元Jリーガー山田隆裕さん(36)が代表を務めるメロンパン移動販売業「東北フーズショップ企業組合」(仙台市)と契約し、移動販売をしていた男性らが「パン生地の質が落ちて損をした」として、加盟金返還や損害賠償など約1300万円の支払いを組合に求めた訴訟の判決で、仙台地裁は26日、計約316万円の支払いを命じた。

 沼田寛裁判長はメロンパンの売り上げが低下した要因として「組合が有力な販売先を提供せず、組合が供給したパンの生地が製造工程の変化で味が変わった」と指摘。「販売先の開拓義務や、生地の品質保持義務を怠った」として、組合の賠償責任や加盟金の返還を認めた。

 組合側は「手作り生地から機械生産への変更は事前に説明していたし品質は変わらない。売れないのは流行や競合他社の進出などの事情」と主張していた。
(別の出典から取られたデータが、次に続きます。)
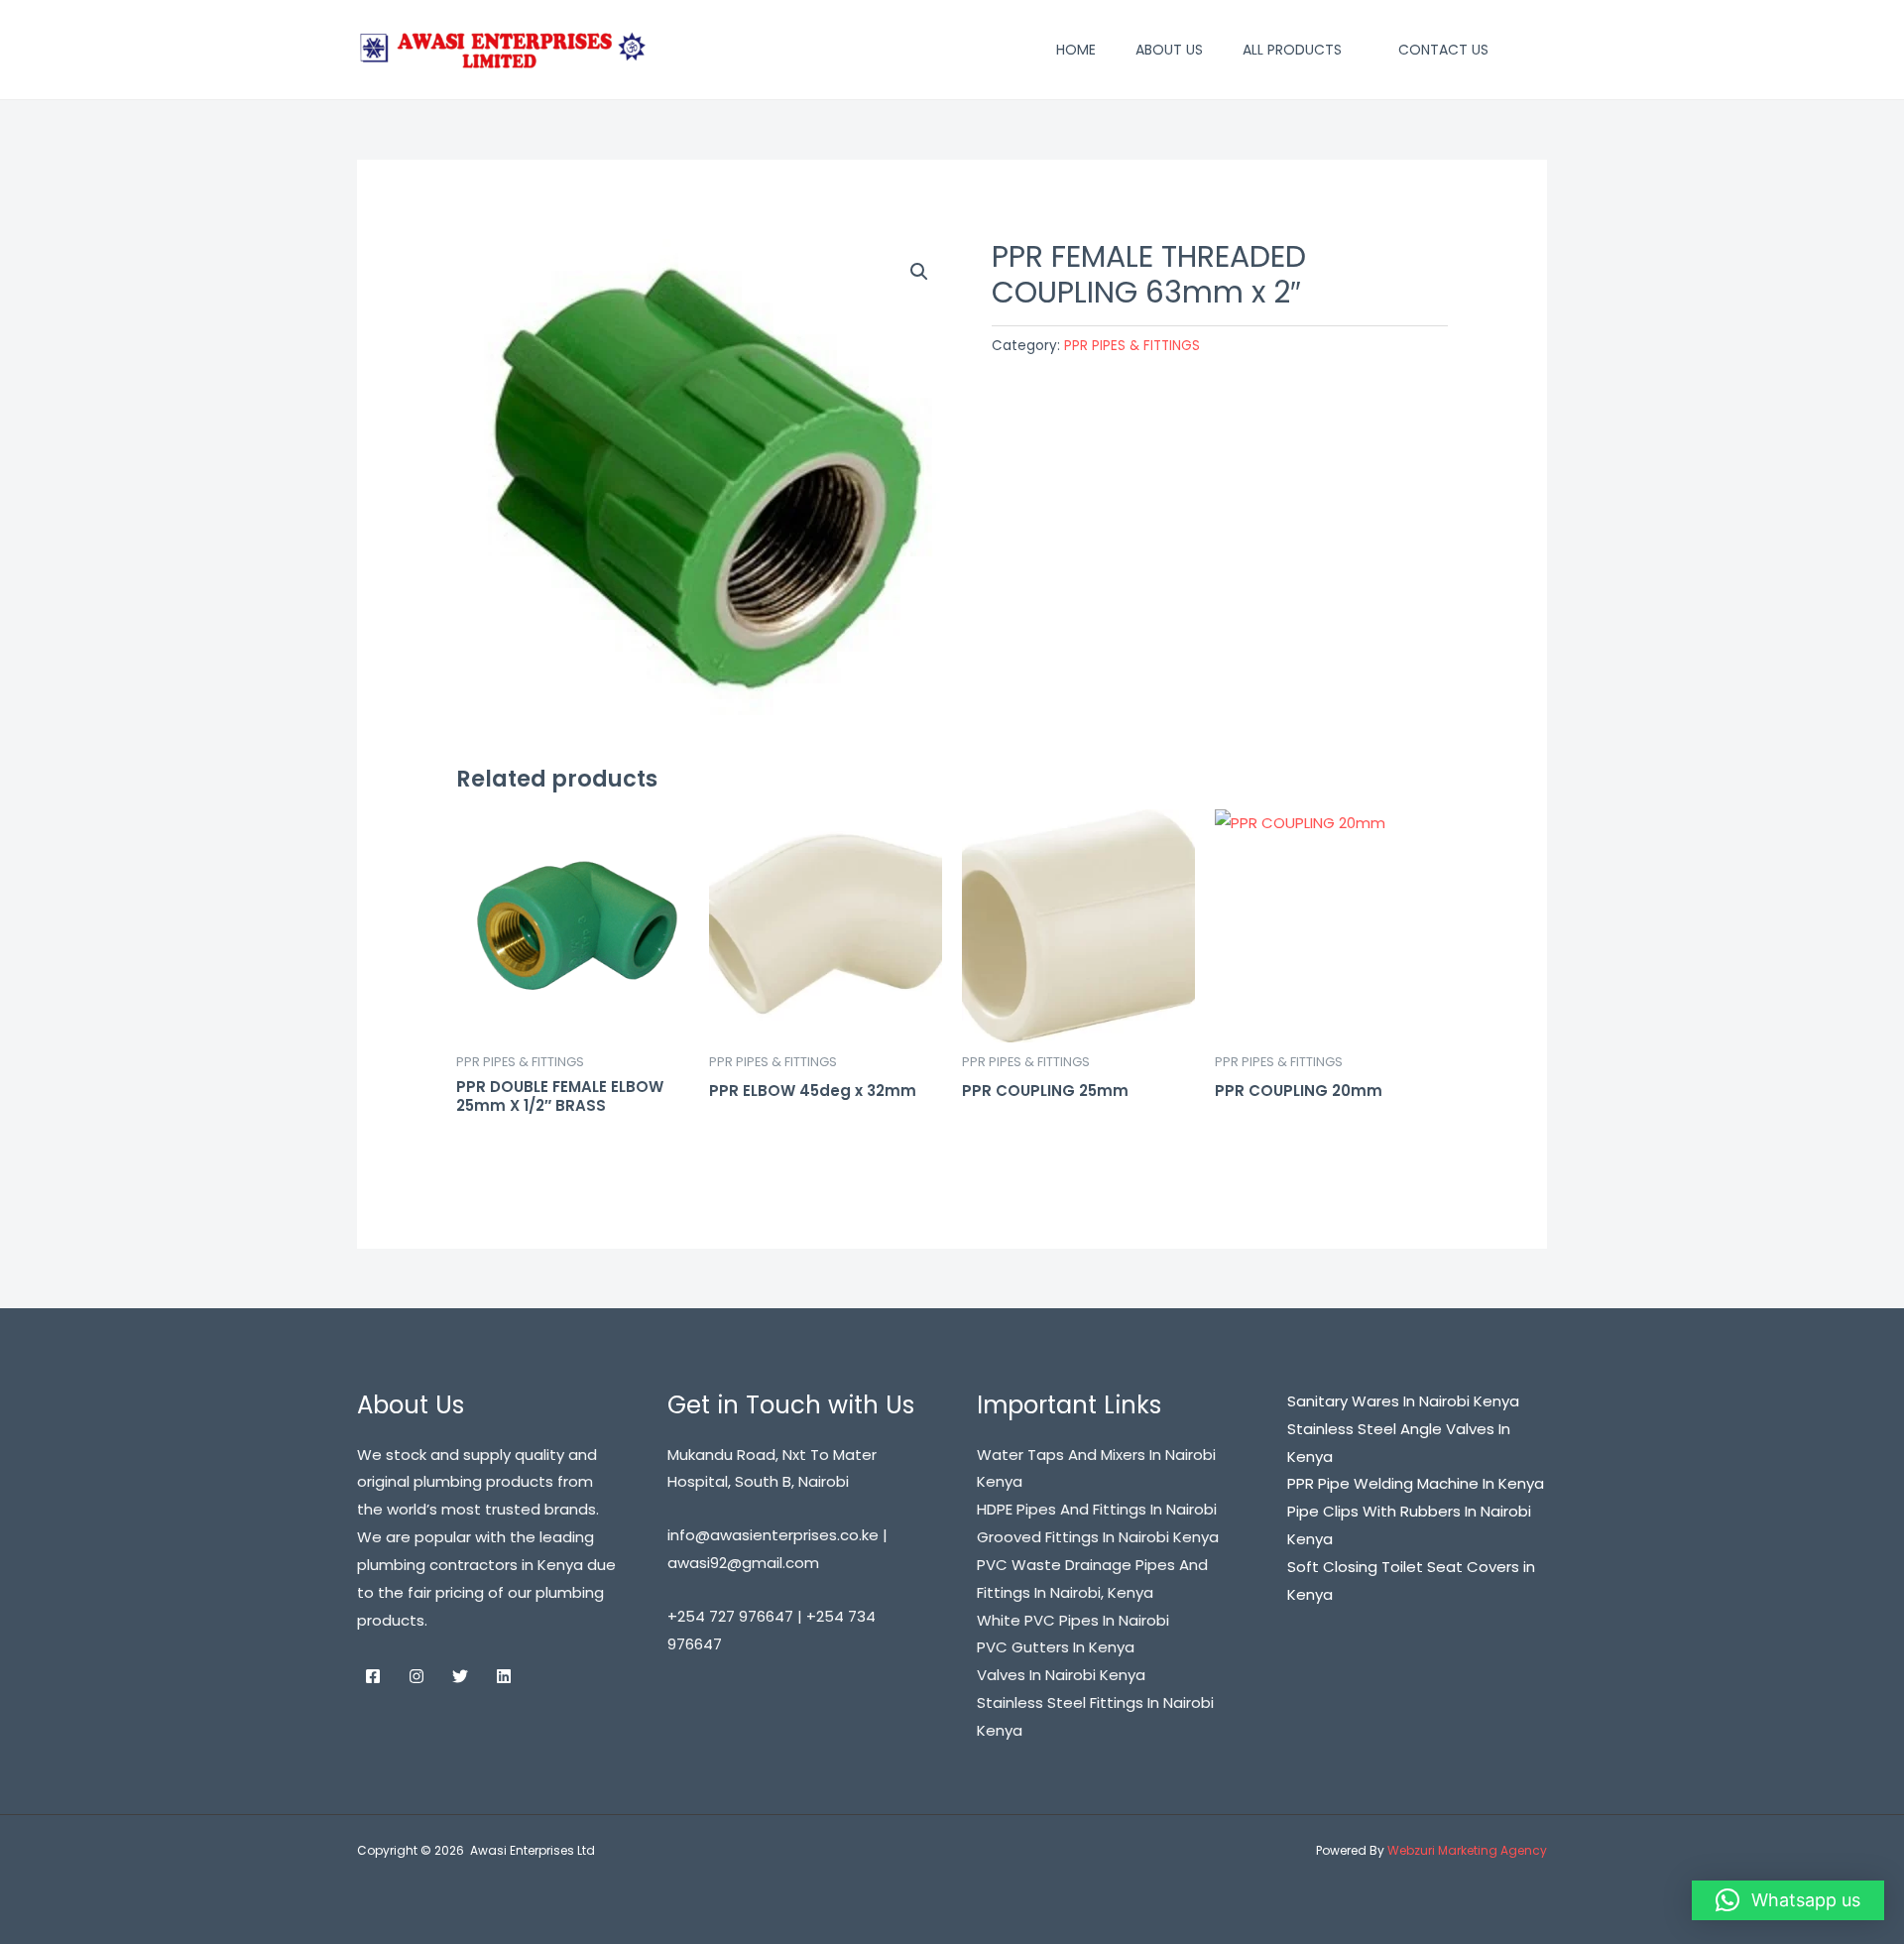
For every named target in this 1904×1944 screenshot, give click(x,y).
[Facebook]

 判決などによると、男性5人は組合と賛助会員契約を締結。50万円の加盟金を支払うなどし、500万円台で移動販売車も購入。組合から「1日700~1000個売れる」と言われたが、売り上げは伸びず、05年に販売をやめるなどした。山田さんはMFとして横浜マリノスなどで活躍、日本代表にも選ばれた。03年の引退後に組合を設立、メロンパンを販売し、仙台市などで一時ブームになった。